If $x^3+y^2$ and $x^2+y^3$ are integers, show that $x$, $y$ are integers

Let $x^3+y^2=a$ and $x^2+y^3=b$, where $a,b \in\mathbb Z$, then we have

$$(a-x^3)^3=(b-x^2)^2 \\ x^9-3ax^6+x^4+3a^2x^3-2bx^2-(a^3-b^2)=0$$

and

$$(a-y^2)^2=(b-y^3)^3\\ y^9-3by^6+y^4+3b^2y^3-2ay^2+(a^2-b^3)=0.$$

Then the Rational root theorem immediately tells us $x \mid a^3-b^2$ and $y \mid a^2-b^3$. This means $x,y\in\mathbb Z.$

Valuations to the rescue.

Hint: Assume that at least one of $x,y$ is not an integer. Let $p$ be a prime factor appearing in one of the denominators.
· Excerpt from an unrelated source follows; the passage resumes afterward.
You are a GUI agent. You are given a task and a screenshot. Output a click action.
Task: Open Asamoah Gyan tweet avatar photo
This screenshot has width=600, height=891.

Without loss of generality we can assume that $p$ appears in the denominator of $x$ to at least as high a power than in the denominator of $y$ (otherwise swap their roles in what follows). Show that this implies that $p^3$ is a factor of the denominator of $x^3+y^2$.

Suppose $x=a/d$ and $y=b/d$ with $d\gt0$ and $\gcd(a,b,d)=1$ (i.e., write $x$ and $y$ with the smallest possible common denominator). Then $x^2+y^3=m$ implies $b^3=(md^2-a^2)d$, which implies $d\mid b^3$. Likewise, $x^3+y^2=n$ implies $d\mid a^3$. Thus

$$0\lt d=\gcd(a^3,b^3,d)\le\gcd(a^3,b^3,d^3)=(\gcd(a,b,d))^3=1^3=1$$

hence $d=1$, and so $x$ and $y$ are integers.